» Collected data entries
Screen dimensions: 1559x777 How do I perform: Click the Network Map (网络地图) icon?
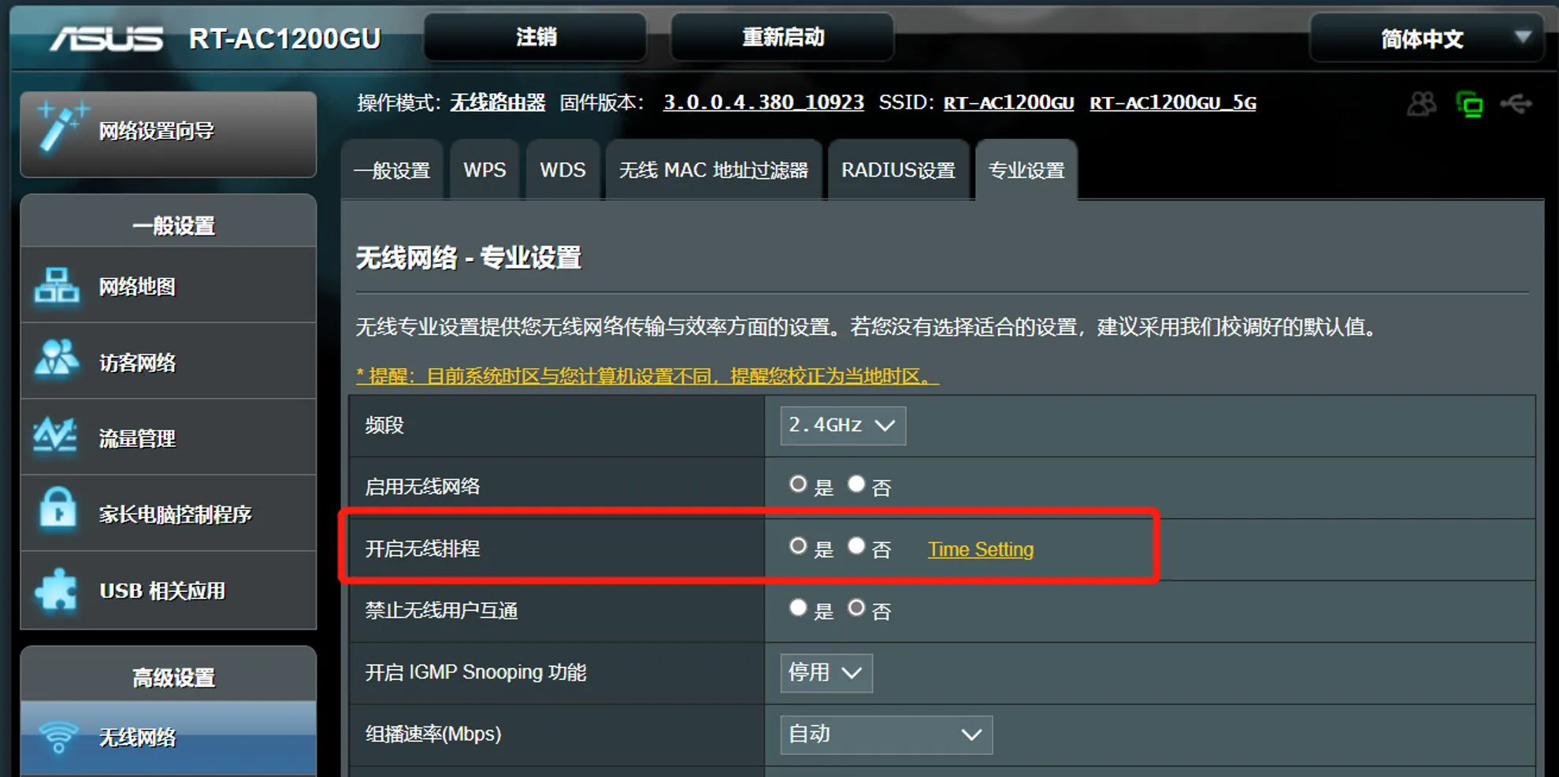[x=57, y=285]

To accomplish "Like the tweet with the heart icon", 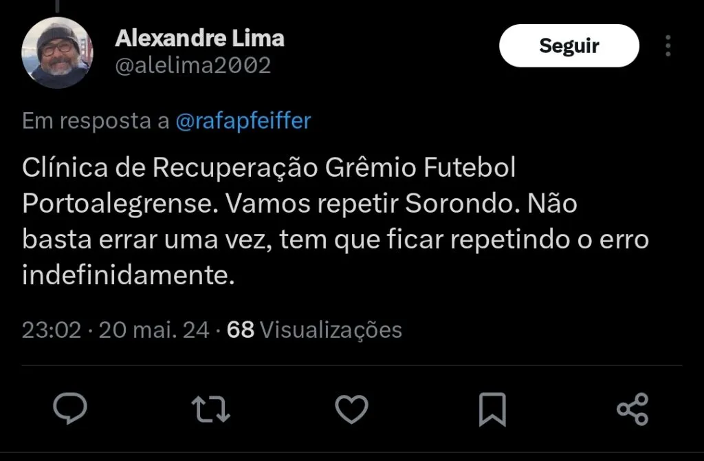I will click(x=351, y=409).
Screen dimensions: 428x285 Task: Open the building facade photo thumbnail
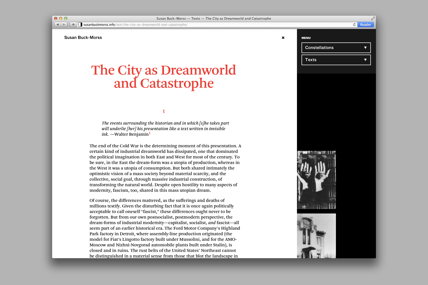tap(316, 236)
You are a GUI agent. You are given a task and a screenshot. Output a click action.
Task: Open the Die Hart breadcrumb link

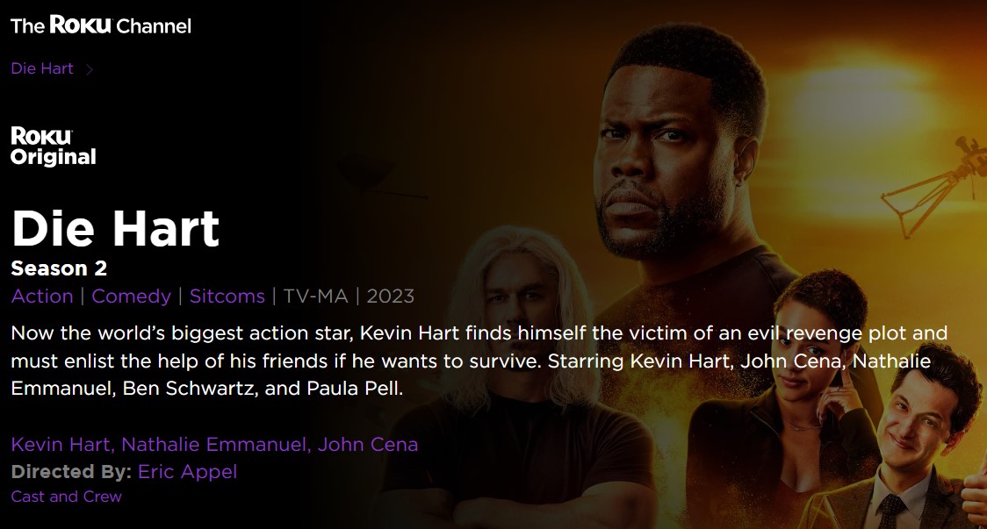(42, 68)
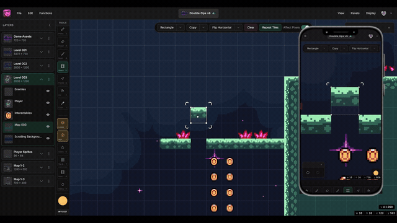Select the Map 003 layer
The height and width of the screenshot is (223, 397).
(28, 127)
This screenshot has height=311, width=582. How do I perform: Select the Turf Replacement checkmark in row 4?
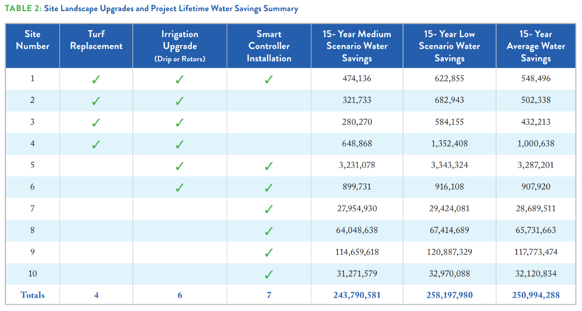pyautogui.click(x=96, y=144)
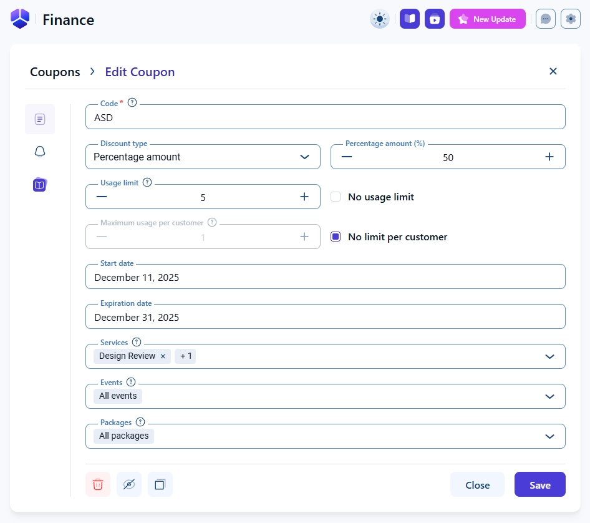Toggle the light theme sun icon
Screen dimensions: 590x523
point(379,19)
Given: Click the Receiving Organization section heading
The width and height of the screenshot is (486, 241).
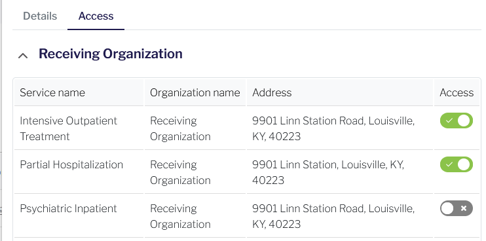Looking at the screenshot, I should pos(110,54).

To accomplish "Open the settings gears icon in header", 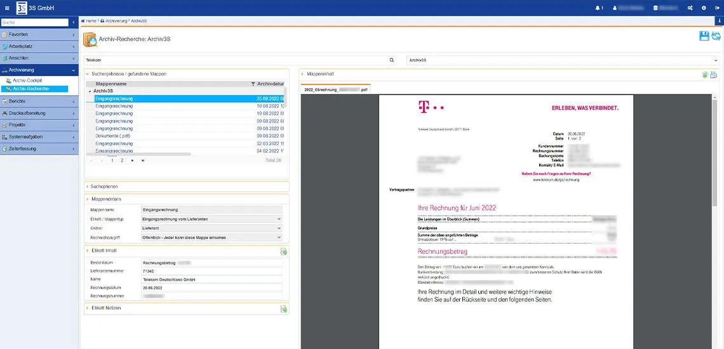I will 690,8.
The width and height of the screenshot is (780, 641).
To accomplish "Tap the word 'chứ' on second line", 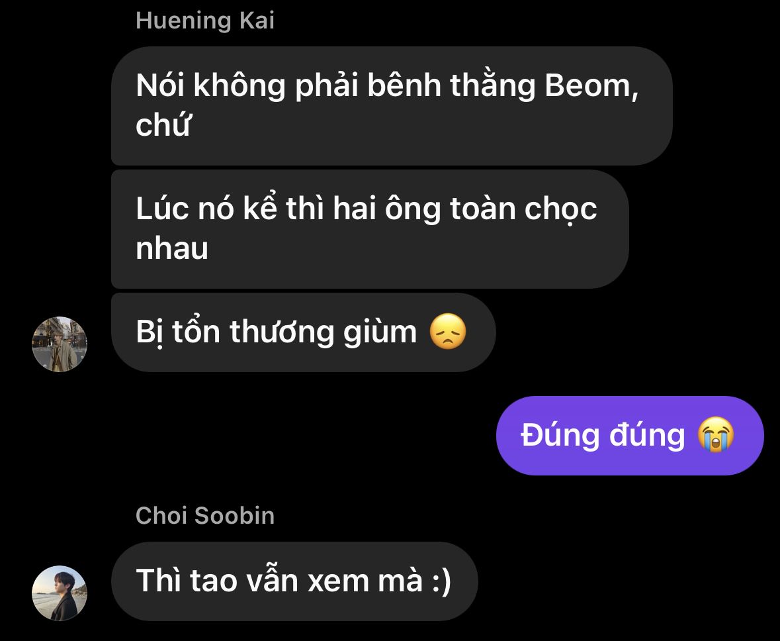I will (x=163, y=124).
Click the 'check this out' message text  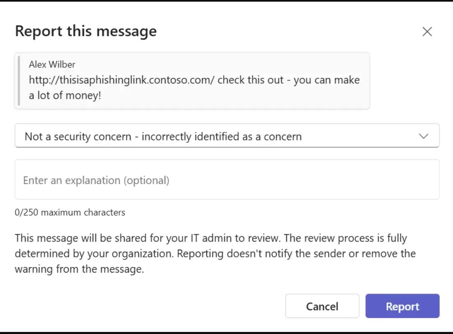tap(251, 80)
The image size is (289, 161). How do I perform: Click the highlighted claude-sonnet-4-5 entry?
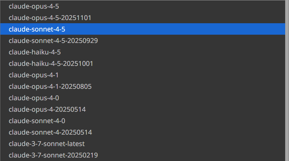point(37,29)
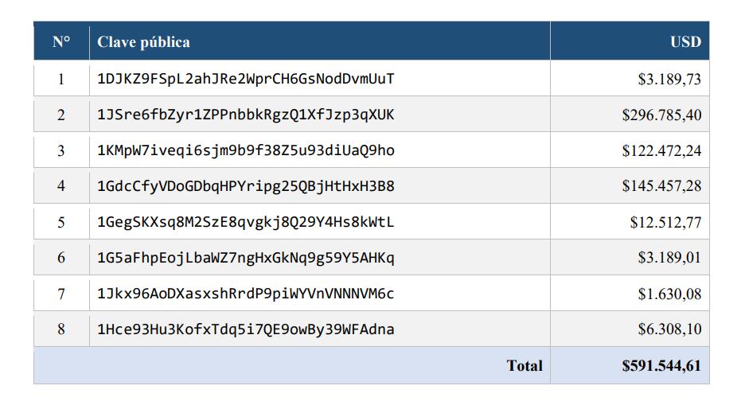Select address 1JSre6fbZyr1ZPPnbbkRgzQ1XfJzp3qXUK
This screenshot has width=745, height=405.
coord(246,115)
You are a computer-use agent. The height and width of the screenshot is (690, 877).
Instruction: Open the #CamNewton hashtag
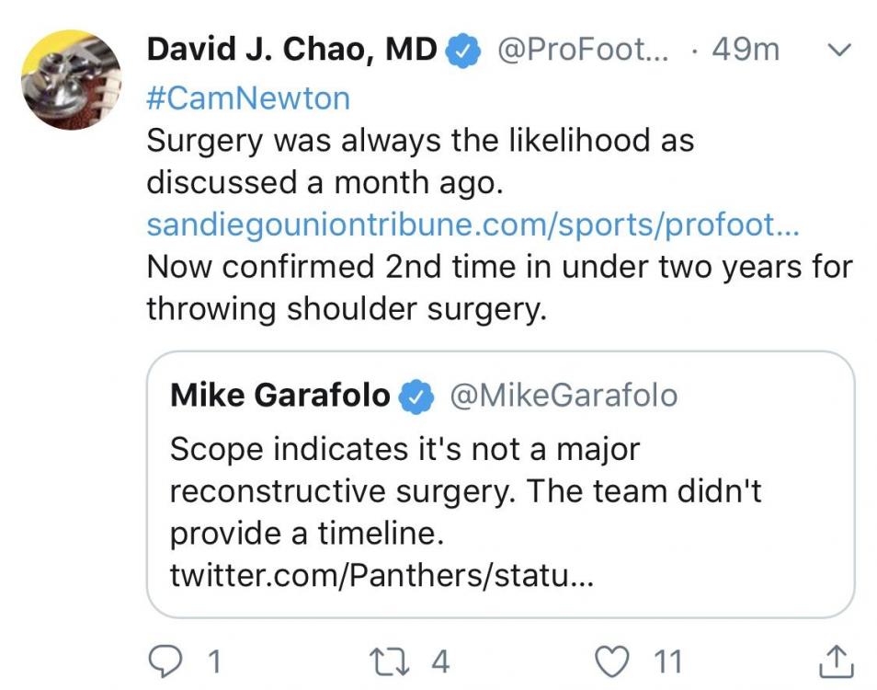[248, 98]
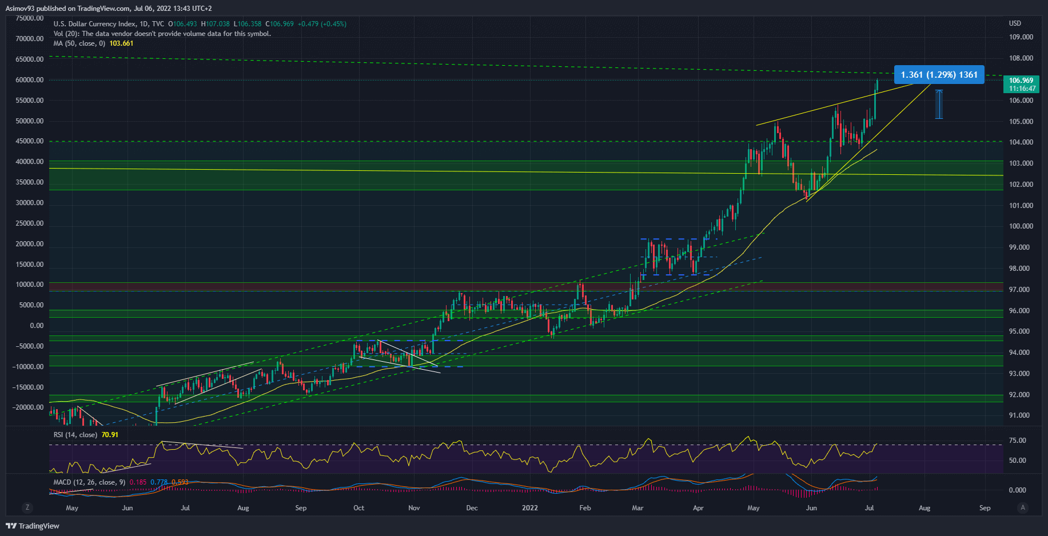Click the blue measurement range box icon

click(x=939, y=104)

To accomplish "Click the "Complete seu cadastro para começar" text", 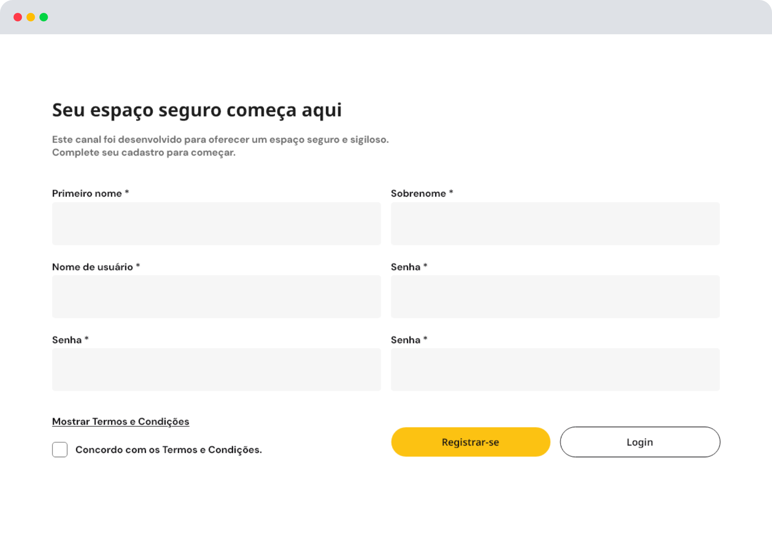I will pos(144,153).
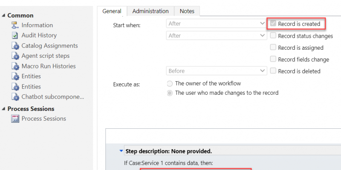Select The owner of the workflow radio
This screenshot has width=341, height=170.
pos(170,83)
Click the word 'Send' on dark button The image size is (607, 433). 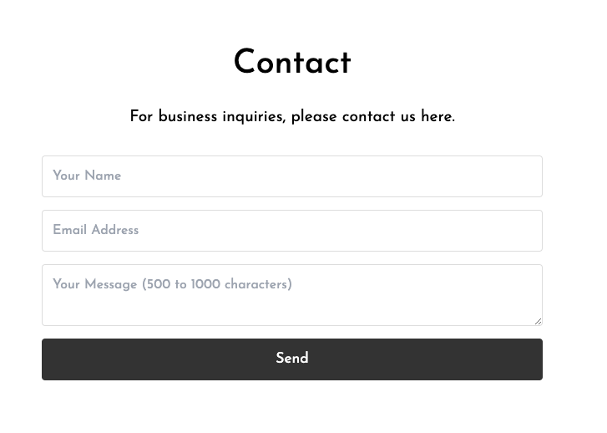tap(292, 358)
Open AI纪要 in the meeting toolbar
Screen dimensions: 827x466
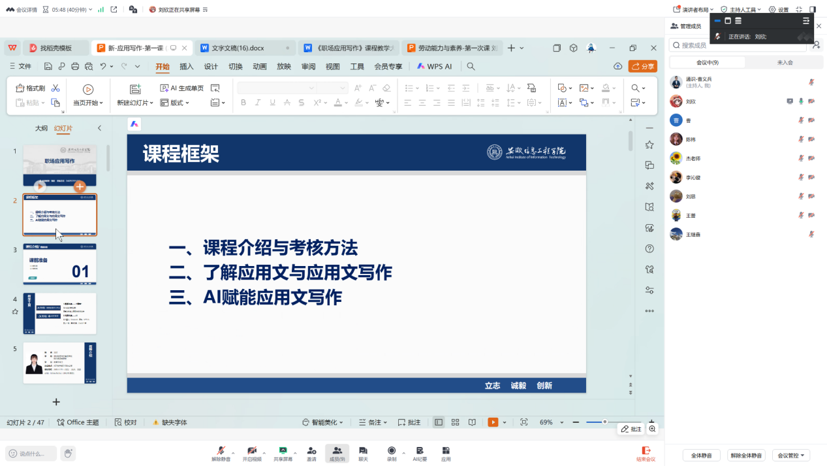[420, 453]
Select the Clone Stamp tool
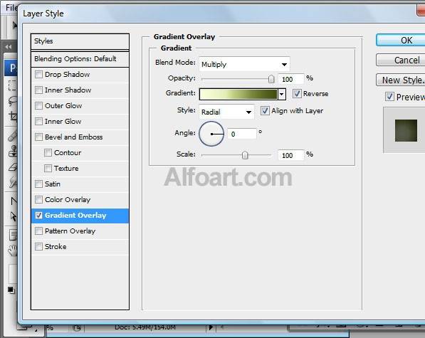Viewport: 425px width, 338px height. coord(13,151)
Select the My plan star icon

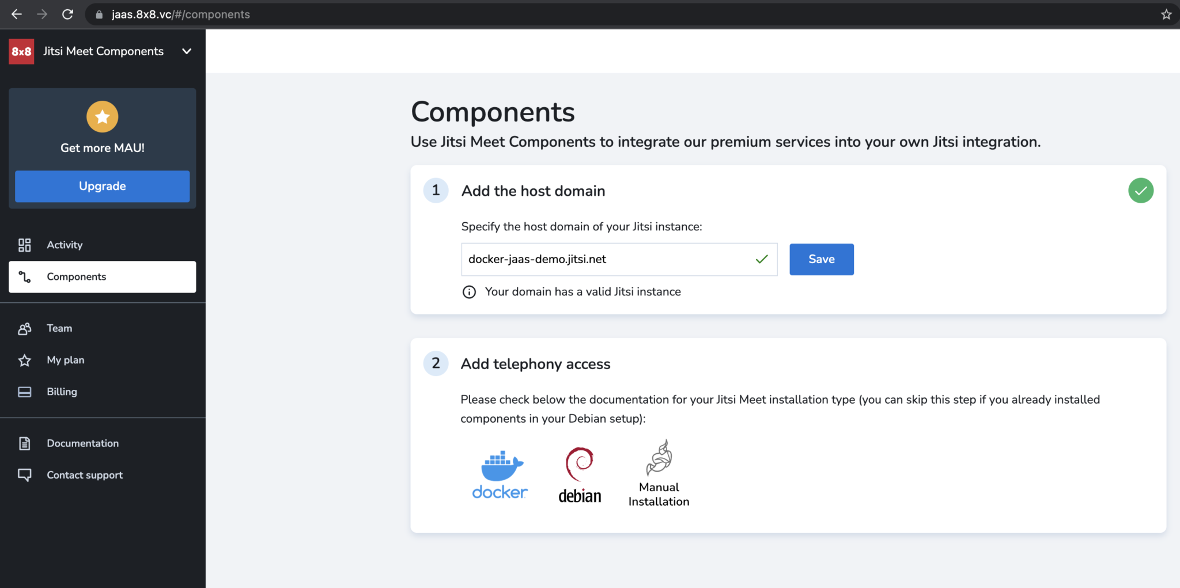[24, 360]
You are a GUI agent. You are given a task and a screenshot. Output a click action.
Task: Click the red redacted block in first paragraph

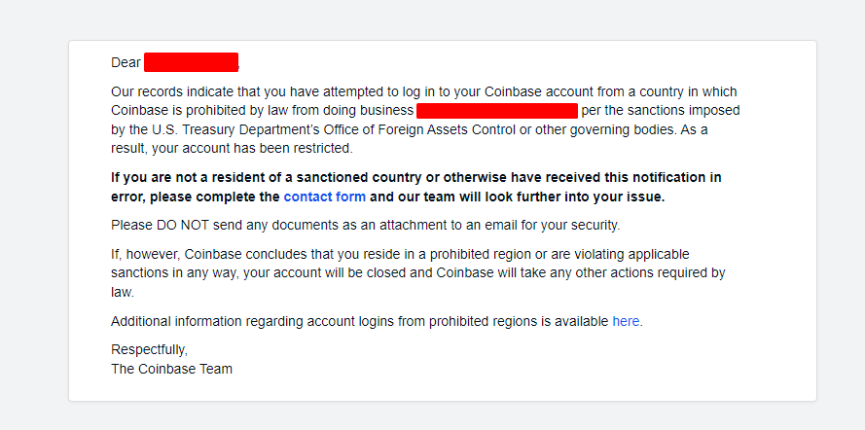coord(496,111)
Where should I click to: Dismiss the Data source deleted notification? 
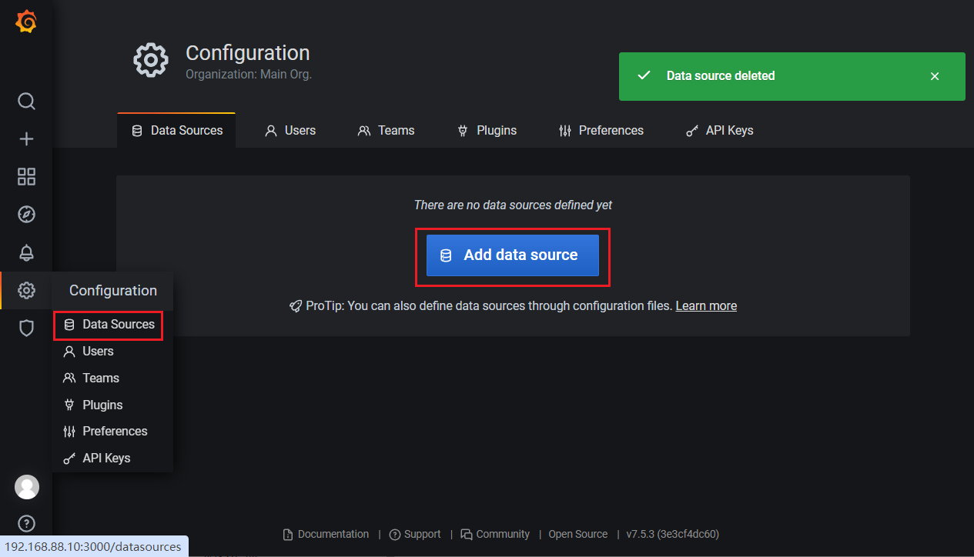(x=934, y=76)
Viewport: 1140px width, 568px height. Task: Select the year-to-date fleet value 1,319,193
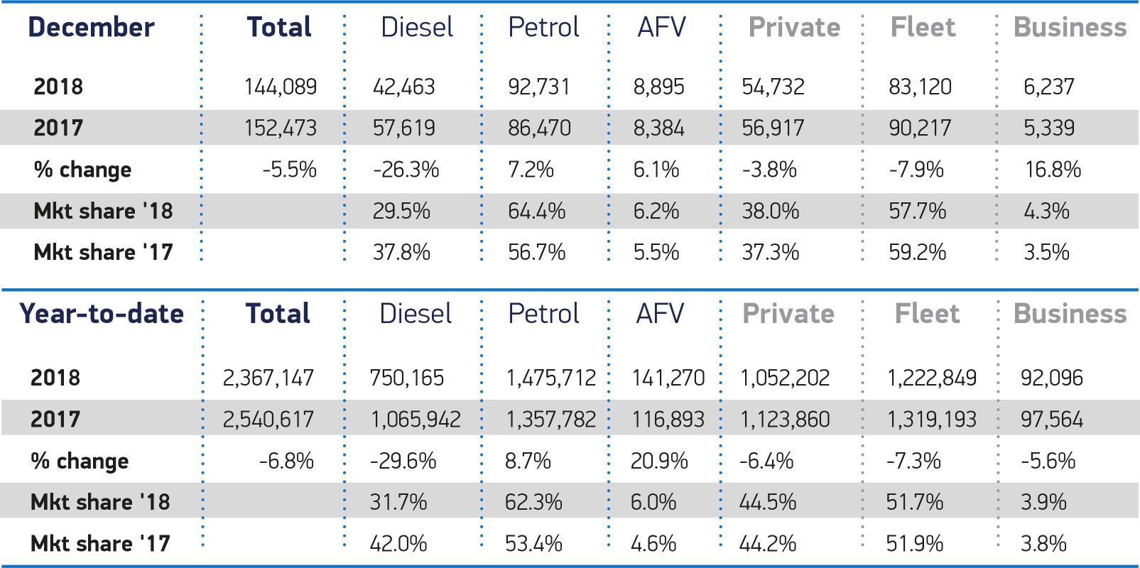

» TASK ITEM
Quote exactly, and nothing besides, the lines from the one with "Select the My plan star icon" through the end of the records above; include both ends and omit the pictures.

» OUTPUT
Select the My plan star icon

[24, 360]
You are a GUI agent. You are given a task and a screenshot. Output a click action.
Task: Click the red redacted block in first paragraph

coord(496,111)
Where should I click to: Dismiss the Data source deleted notification? 
(x=934, y=76)
Viewport: 1140px width, 568px height. Task: Select the year-to-date fleet value 1,319,193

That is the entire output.